After her husband's death two years later, she traveled to St. Louis to join her four brothers who had established themselves as barbers. Working as a laundrywoman, she managed to save enough money to educate her daughter and became involved in activities with the National Association of Colored Women.

During the 1890s, Walker began to suffer from a scalp ailment that caused her to lose some of her hair. Embarrassed by her appearance, she experimented with a variety of home-made remedies and products made by another black entrepreneur named Annie Malone. In 1905, Walker became a sales agent for Malone and moved to Denver, where she married Charles Joseph Walker.
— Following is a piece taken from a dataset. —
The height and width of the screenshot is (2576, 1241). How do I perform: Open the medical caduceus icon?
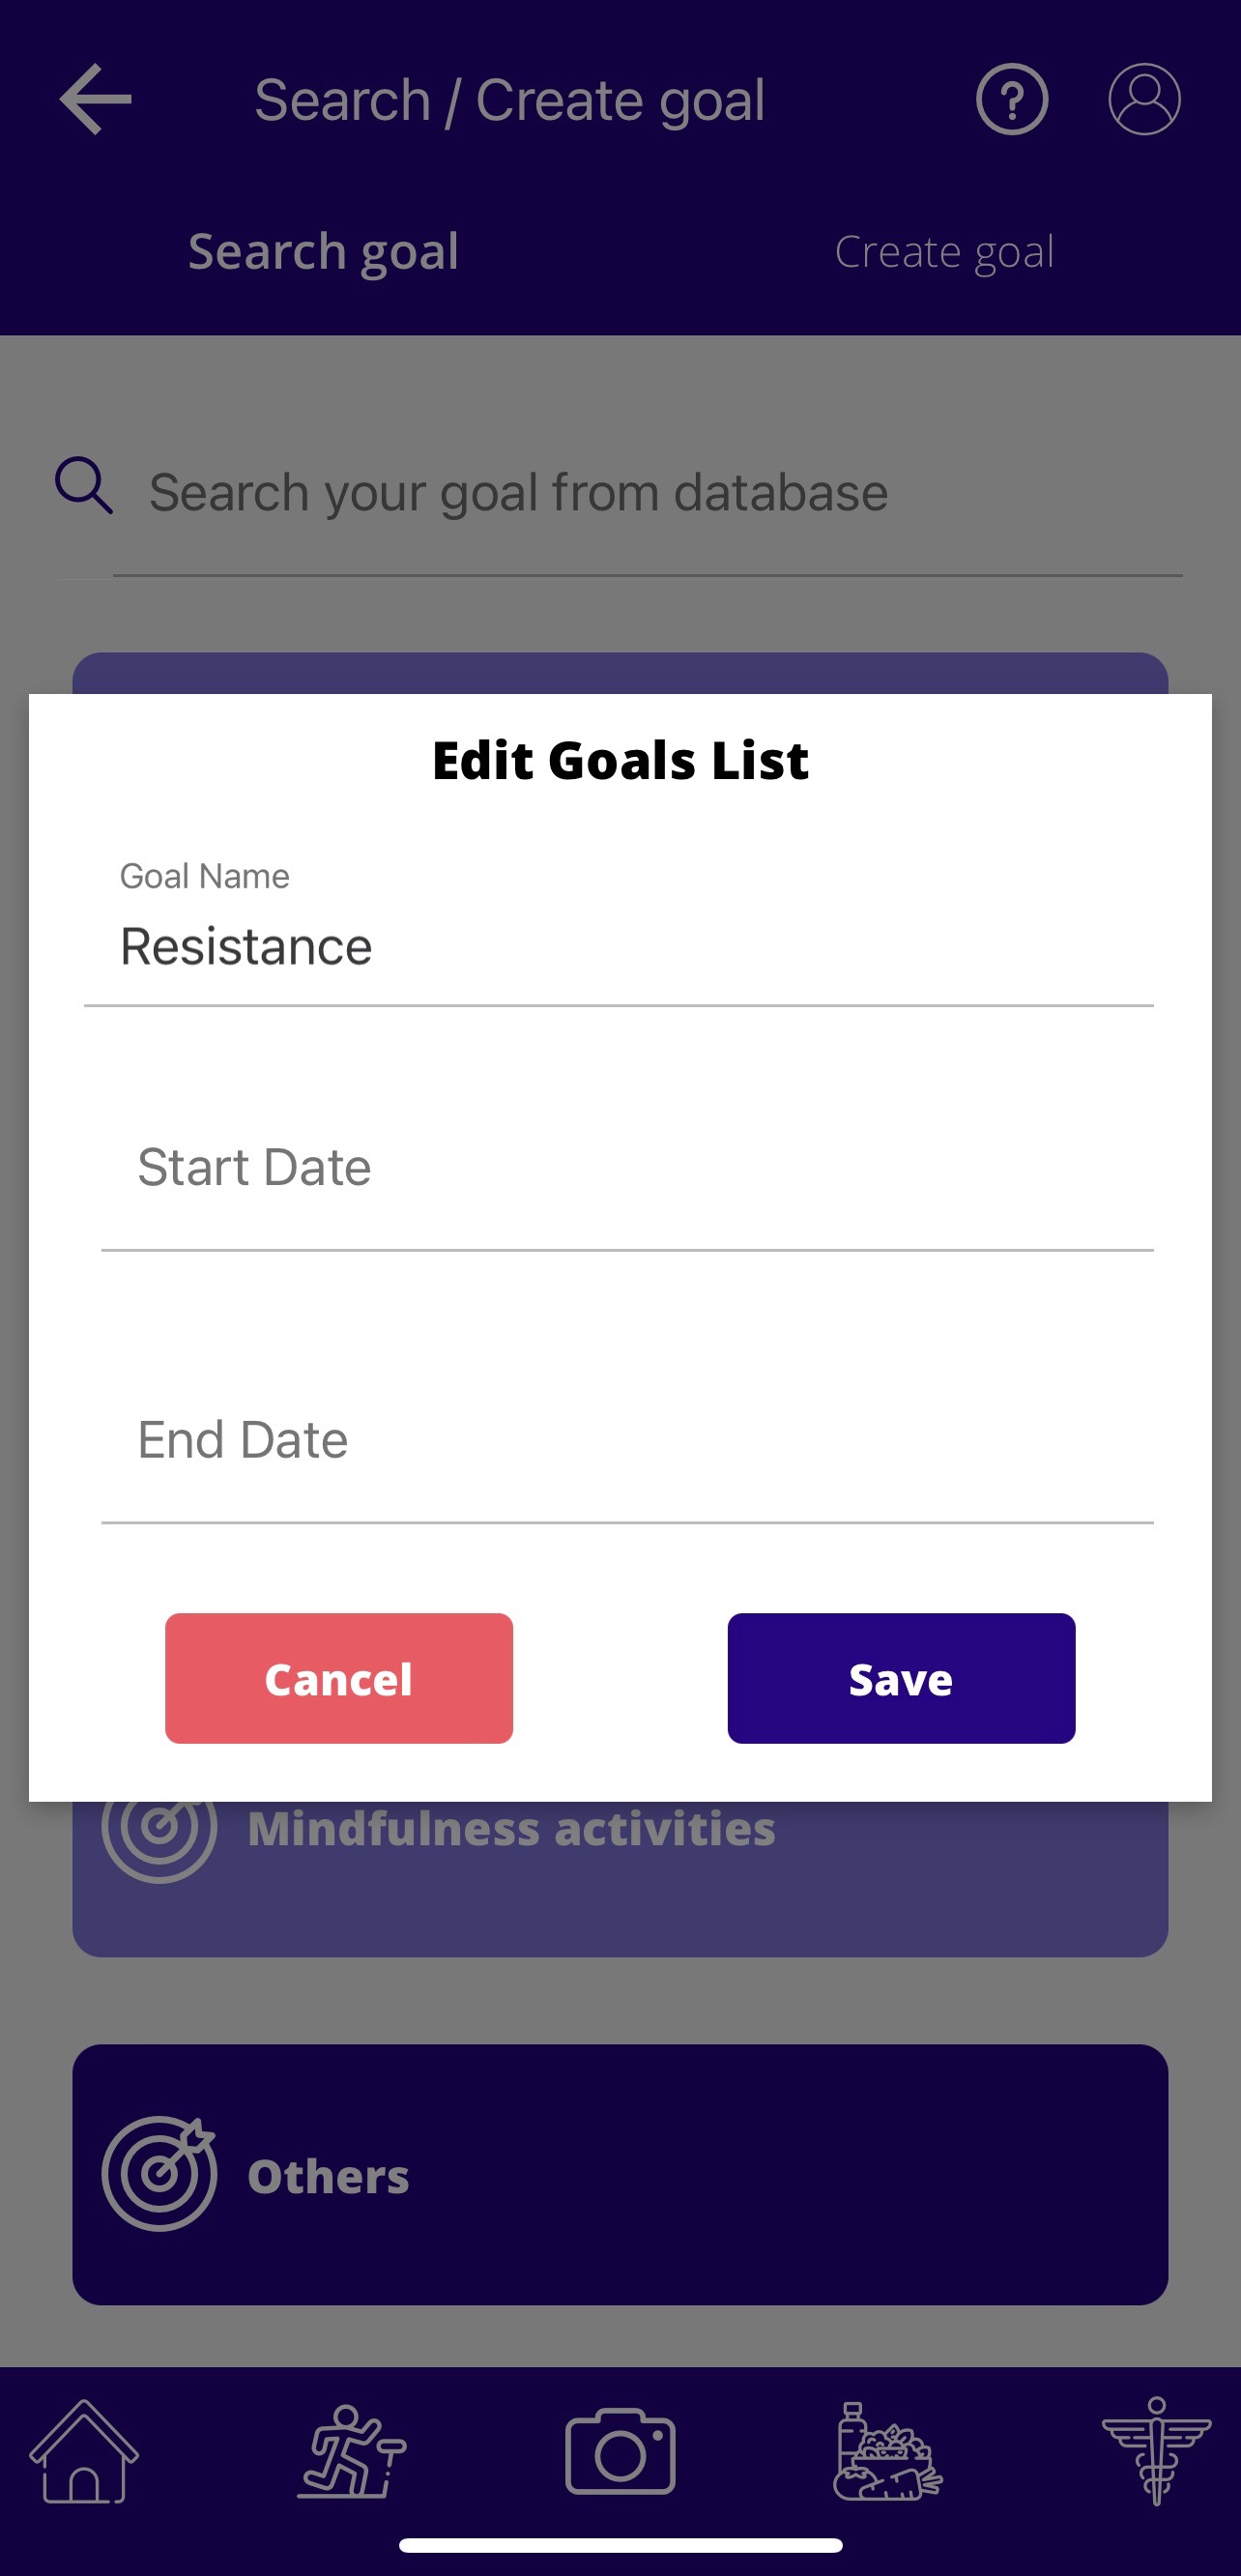coord(1156,2451)
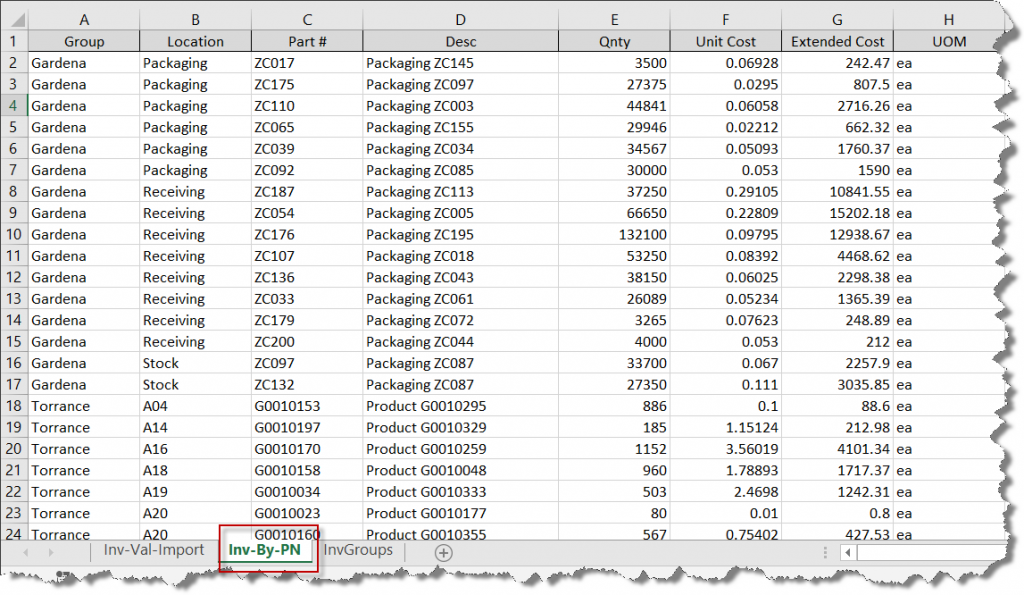Click the horizontal scrollbar left arrow

pyautogui.click(x=847, y=552)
Madame Walker's Wonderful Hair Grower

Walker later changed her name to Madame CJ Walker and founded her own business. She sold her own hair product called Madame Walker's Wonderful Hair Grower, a scalp conditioning and healing formula. To promote her products, she embarked on an exhausting sales drive throughout the South and Southeast, going door to door, giving demonstrations and working on sales and marketing strategies. In 1908, she opened a college in Pittsburgh to train her "hair culturists."

Eventually, her products formed the basis of a thriving national corporation that at one point employed over 3,000 people. Her expanded product line was called the Walker System, which included a broad offering of cosmetics, licensed Walker Agents and Walker Schools that offered meaningful employment and personal growth to thousands of African-American women. Walker’s aggressive marketing strategy combined with her relentless ambition led to her becoming the first known female African-American woman self-made millionaire.

Having amassed a fortune over a period of 15 years, Walker died at the age of 52. Her prescription for success was a combination of perseverance, hard work, faith in herself and in God, honest business dealings and quality products. "There is no royal flower-strewn path to success," she once observed. "And if there is, I have not found it. For if I have accomplished anything in life ,it is because I have been willing to work hard."

Improved Permanent Wave Machine

Marjorie Joyner, an employee of Madame CJ Walker’s empire, invented an improved permanent wave machine. This device was patented in 1928 and was designed to curl or perm women’s hair for a relatively lengthy period of time. The wave machine turned out to be popular among white and black women and allowed for longer-lasting wavy hair styles. Joyner went on to become a prominent figure in Madame CJ Walker’s industry, though she never profited directly from her invention. The invention was the assigned intellectual property of the Walker Company.